Task prompt: Two lines mark the range in the entries below: the one holding "California Consumer Privacy" and the one holding "Haus Vaterland (53, 541)". Set down those two and all lines between them, exactly.

Data to process:

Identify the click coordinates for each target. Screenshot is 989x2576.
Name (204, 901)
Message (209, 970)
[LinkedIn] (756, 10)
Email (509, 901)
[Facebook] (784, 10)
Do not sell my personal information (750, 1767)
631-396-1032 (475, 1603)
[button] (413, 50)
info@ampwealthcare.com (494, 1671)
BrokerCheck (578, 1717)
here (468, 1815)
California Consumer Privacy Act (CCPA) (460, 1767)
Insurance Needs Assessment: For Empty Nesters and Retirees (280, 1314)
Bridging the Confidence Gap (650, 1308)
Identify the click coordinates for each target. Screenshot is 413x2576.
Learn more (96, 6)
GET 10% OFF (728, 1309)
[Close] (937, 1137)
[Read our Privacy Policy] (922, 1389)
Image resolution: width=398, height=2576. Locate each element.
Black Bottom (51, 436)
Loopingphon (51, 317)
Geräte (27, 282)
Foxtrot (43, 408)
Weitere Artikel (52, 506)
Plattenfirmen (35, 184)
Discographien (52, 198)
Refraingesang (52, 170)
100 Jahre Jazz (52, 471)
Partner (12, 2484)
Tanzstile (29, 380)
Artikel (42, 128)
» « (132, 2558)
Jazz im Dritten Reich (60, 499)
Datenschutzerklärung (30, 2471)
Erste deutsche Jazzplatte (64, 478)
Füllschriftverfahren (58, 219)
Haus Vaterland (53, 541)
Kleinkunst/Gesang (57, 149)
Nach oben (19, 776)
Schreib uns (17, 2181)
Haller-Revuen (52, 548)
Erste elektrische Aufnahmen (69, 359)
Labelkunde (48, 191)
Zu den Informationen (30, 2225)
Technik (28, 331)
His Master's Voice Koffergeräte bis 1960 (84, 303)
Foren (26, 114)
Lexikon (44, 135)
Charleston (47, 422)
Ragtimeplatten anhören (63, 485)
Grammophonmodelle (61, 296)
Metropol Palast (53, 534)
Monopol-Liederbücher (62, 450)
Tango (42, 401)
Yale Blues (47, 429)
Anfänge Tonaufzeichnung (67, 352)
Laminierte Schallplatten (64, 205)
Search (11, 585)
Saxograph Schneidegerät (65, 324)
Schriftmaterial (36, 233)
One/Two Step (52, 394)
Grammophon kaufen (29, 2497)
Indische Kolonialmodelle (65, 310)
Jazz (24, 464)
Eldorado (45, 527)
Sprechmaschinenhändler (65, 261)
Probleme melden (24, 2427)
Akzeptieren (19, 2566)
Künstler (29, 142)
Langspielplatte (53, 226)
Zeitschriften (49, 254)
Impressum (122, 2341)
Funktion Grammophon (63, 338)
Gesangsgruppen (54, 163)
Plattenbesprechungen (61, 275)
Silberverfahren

Answer for this exercise:
California Consumer Privacy Act (CCPA) (460, 1767)
Insurance Needs Assessment: For Empty Nesters and Retirees (280, 1314)
Bridging the Confidence Gap (650, 1308)
Identify the click coordinates for each target. Screenshot is 413x2576.
Learn more (96, 6)
GET 10% OFF (728, 1309)
[Close] (937, 1137)
[Read our Privacy Policy] (922, 1389)
Image resolution: width=398, height=2576. Locate each element.
Black Bottom (51, 436)
Loopingphon (51, 317)
Geräte (27, 282)
Foxtrot (43, 408)
Weitere Artikel (52, 506)
Plattenfirmen (35, 184)
Discographien (52, 198)
Refraingesang (52, 170)
100 Jahre Jazz (52, 471)
Partner (12, 2484)
Tanzstile (29, 380)
Artikel (42, 128)
» « (132, 2558)
Jazz im Dritten Reich (60, 499)
Datenschutzerklärung (30, 2471)
Erste deutsche Jazzplatte (64, 478)
Füllschriftverfahren (58, 219)
Haus Vaterland (53, 541)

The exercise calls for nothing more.